- Input -
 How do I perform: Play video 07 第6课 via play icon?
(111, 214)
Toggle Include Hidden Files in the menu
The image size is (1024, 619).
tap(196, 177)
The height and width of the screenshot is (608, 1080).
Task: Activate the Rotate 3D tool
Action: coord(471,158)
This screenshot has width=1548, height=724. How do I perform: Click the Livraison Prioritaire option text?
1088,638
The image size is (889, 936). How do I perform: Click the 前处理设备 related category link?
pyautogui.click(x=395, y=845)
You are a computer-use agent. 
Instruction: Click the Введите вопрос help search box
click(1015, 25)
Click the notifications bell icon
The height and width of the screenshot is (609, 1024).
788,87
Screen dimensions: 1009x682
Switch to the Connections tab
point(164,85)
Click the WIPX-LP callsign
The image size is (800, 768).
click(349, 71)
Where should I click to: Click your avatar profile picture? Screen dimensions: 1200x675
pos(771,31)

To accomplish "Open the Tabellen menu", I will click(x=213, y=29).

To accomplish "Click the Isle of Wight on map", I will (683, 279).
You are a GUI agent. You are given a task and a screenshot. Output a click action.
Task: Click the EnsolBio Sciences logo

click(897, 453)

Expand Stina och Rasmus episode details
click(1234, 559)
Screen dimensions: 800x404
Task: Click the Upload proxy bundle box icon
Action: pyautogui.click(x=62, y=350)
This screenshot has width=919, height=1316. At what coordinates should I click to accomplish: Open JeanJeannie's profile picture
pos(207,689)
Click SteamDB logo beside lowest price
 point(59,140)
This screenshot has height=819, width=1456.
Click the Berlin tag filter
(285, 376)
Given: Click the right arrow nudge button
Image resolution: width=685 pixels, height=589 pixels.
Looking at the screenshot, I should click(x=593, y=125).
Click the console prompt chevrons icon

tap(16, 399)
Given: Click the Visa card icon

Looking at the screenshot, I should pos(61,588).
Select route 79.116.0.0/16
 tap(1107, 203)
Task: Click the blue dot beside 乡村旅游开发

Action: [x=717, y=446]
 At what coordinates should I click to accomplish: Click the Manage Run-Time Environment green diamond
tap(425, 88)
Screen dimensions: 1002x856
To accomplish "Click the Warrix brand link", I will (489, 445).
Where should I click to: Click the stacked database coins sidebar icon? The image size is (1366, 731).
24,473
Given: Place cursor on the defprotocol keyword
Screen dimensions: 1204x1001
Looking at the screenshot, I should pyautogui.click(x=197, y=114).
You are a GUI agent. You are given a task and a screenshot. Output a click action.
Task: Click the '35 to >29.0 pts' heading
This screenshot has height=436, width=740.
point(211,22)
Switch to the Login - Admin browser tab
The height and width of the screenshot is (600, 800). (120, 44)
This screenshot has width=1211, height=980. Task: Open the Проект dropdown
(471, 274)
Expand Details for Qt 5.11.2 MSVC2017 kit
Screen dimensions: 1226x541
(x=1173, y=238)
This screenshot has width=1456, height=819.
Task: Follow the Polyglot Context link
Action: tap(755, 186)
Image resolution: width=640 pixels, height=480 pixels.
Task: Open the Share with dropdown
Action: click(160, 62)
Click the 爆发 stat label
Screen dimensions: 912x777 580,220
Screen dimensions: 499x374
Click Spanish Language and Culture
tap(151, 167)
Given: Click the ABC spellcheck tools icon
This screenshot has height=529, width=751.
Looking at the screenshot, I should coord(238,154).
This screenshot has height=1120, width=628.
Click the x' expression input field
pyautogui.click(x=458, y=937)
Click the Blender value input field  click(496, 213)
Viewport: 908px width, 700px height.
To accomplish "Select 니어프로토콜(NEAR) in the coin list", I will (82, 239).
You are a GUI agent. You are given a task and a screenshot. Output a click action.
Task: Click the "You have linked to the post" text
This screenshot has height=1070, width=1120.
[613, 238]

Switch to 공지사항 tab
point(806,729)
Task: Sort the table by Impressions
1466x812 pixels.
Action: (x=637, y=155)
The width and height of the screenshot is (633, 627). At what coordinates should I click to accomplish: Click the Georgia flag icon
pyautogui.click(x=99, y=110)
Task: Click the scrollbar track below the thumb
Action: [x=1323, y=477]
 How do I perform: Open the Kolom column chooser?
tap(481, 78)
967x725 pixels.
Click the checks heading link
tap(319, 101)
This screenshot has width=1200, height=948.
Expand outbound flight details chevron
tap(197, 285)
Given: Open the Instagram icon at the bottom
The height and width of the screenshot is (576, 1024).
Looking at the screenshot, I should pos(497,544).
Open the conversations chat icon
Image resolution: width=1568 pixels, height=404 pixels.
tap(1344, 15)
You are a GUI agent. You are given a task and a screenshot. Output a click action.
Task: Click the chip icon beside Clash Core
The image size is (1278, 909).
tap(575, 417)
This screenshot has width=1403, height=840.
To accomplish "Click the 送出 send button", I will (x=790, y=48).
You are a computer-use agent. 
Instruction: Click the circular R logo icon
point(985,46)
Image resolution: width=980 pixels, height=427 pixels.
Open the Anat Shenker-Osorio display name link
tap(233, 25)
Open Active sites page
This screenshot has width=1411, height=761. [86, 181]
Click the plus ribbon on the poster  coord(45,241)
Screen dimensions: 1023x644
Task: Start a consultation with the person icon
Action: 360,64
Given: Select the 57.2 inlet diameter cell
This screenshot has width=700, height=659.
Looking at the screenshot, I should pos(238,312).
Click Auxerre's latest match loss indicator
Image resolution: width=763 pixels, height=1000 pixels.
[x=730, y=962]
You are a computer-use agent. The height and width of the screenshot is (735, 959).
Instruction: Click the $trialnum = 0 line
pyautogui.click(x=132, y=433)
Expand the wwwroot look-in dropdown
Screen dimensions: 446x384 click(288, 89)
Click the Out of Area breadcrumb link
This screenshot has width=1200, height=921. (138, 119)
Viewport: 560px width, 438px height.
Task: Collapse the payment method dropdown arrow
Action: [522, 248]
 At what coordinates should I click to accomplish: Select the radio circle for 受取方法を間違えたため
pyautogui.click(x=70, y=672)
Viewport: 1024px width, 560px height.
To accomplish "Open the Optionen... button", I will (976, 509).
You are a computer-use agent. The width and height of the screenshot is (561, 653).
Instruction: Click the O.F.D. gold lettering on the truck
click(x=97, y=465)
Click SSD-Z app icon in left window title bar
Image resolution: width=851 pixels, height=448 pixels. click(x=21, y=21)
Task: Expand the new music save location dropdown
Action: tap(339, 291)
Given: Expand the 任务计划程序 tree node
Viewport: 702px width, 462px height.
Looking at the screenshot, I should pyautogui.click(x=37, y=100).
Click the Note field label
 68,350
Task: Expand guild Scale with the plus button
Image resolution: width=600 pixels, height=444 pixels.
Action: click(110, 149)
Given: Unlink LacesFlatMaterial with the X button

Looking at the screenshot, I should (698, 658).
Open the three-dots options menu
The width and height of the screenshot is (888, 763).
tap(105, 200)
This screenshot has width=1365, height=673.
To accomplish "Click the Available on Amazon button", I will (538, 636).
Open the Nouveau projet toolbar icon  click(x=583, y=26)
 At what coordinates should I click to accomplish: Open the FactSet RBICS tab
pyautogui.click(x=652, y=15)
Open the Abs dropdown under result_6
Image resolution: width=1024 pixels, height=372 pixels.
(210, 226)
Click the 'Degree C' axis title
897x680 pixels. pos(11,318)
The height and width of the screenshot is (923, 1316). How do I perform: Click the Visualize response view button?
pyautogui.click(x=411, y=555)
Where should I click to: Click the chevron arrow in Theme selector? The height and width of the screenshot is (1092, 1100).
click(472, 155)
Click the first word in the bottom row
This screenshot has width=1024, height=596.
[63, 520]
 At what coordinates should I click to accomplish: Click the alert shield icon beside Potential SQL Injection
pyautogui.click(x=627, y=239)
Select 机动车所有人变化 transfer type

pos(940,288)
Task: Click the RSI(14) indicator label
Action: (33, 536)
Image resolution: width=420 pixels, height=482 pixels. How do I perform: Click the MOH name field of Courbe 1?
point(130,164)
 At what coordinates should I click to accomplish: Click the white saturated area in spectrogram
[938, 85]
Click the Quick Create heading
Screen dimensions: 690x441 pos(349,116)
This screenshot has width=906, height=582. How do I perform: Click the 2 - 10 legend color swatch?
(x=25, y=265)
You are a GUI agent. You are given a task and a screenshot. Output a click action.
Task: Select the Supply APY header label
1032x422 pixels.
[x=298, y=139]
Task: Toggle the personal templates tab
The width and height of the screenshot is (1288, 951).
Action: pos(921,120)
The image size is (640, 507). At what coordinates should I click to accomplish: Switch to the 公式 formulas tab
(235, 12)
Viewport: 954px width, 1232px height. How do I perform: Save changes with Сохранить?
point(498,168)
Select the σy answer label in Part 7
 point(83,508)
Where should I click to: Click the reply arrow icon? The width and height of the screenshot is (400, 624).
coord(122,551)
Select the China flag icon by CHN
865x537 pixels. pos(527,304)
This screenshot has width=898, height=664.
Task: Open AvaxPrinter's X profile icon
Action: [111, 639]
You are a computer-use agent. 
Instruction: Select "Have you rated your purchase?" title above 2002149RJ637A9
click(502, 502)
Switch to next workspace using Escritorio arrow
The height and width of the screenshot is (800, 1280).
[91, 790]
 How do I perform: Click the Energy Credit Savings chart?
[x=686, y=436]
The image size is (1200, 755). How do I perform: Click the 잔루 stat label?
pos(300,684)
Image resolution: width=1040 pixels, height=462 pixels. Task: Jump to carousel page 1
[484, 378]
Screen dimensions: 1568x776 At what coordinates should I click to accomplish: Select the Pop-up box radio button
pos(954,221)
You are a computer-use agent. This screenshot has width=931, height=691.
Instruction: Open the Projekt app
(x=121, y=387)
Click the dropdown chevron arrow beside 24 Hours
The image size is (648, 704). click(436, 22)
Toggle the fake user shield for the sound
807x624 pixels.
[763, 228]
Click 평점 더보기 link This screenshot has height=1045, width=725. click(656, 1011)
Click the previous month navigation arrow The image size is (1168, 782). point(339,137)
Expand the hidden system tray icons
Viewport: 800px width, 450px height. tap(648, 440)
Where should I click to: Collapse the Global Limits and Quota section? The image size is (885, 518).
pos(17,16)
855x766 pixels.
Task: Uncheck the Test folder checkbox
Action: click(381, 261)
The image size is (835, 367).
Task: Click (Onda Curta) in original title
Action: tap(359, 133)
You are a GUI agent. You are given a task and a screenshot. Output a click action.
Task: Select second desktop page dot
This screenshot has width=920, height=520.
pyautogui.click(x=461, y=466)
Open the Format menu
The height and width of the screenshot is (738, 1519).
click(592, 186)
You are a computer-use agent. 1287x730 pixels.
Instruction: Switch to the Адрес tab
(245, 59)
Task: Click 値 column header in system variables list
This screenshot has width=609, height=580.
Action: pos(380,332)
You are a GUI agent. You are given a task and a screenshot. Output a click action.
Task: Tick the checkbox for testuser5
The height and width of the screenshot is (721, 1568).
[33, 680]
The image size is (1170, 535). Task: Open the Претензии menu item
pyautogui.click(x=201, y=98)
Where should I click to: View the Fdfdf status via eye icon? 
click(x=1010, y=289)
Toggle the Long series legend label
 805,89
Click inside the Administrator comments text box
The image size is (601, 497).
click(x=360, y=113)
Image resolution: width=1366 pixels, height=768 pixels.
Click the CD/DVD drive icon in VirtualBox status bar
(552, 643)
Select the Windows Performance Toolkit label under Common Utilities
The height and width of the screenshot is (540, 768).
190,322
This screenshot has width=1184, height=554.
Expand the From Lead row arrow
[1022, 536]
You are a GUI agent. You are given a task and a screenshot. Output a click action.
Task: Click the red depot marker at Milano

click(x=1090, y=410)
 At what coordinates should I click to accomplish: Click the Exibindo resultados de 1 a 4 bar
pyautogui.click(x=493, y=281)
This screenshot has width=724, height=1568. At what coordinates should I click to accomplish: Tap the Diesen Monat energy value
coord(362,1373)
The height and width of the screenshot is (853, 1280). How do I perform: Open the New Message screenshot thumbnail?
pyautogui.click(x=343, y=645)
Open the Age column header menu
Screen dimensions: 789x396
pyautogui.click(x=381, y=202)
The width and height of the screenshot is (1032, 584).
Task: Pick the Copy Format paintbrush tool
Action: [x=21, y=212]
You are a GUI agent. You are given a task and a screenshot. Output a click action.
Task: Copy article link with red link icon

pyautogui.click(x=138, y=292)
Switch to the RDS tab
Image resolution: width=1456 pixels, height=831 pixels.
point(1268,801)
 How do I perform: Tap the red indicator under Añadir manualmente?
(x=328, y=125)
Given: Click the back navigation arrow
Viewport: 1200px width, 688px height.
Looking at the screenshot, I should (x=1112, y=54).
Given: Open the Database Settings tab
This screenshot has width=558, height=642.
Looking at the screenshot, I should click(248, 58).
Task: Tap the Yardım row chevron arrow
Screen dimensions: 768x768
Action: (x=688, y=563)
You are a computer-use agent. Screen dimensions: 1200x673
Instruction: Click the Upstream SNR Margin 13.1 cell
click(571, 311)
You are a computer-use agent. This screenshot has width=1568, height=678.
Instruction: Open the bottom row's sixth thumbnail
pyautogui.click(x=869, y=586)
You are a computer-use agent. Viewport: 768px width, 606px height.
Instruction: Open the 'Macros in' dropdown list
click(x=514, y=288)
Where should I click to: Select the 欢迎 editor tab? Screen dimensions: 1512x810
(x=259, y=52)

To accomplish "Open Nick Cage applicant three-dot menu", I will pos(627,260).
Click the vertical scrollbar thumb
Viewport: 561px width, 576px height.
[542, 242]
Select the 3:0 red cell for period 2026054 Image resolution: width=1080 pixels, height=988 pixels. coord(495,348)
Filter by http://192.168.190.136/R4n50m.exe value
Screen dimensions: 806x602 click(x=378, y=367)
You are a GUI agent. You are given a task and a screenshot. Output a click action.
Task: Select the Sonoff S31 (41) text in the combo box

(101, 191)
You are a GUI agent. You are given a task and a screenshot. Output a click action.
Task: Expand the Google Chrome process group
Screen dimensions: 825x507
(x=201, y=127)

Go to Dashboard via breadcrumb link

- What to work on -
From the entries above, return exactly the line containing "Click the CD/DVD", the line containing "Given: Open the Database Settings tab", and all lines between, and nothing else.

- Reply to the task -
Click the CD/DVD drive icon in VirtualBox status bar
(552, 643)
Select the Windows Performance Toolkit label under Common Utilities
The height and width of the screenshot is (540, 768).
190,322
This screenshot has width=1184, height=554.
Expand the From Lead row arrow
[1022, 536]
You are a GUI agent. You are given a task and a screenshot. Output a click action.
Task: Click the red depot marker at Milano

click(x=1090, y=410)
 At what coordinates should I click to accomplish: Click the Exibindo resultados de 1 a 4 bar
pyautogui.click(x=493, y=281)
This screenshot has width=724, height=1568. At what coordinates should I click to accomplish: Tap the Diesen Monat energy value
coord(362,1373)
The height and width of the screenshot is (853, 1280). How do I perform: Open the New Message screenshot thumbnail?
pyautogui.click(x=343, y=645)
Open the Age column header menu
Screen dimensions: 789x396
pyautogui.click(x=381, y=202)
The width and height of the screenshot is (1032, 584).
Task: Pick the Copy Format paintbrush tool
Action: [x=21, y=212]
You are a GUI agent. You are given a task and a screenshot. Output a click action.
Task: Copy article link with red link icon

pyautogui.click(x=138, y=292)
Switch to the RDS tab
Image resolution: width=1456 pixels, height=831 pixels.
point(1268,801)
 How do I perform: Tap the red indicator under Añadir manualmente?
(x=328, y=125)
Given: Click the back navigation arrow
Viewport: 1200px width, 688px height.
Looking at the screenshot, I should (x=1112, y=54).
Given: Open the Database Settings tab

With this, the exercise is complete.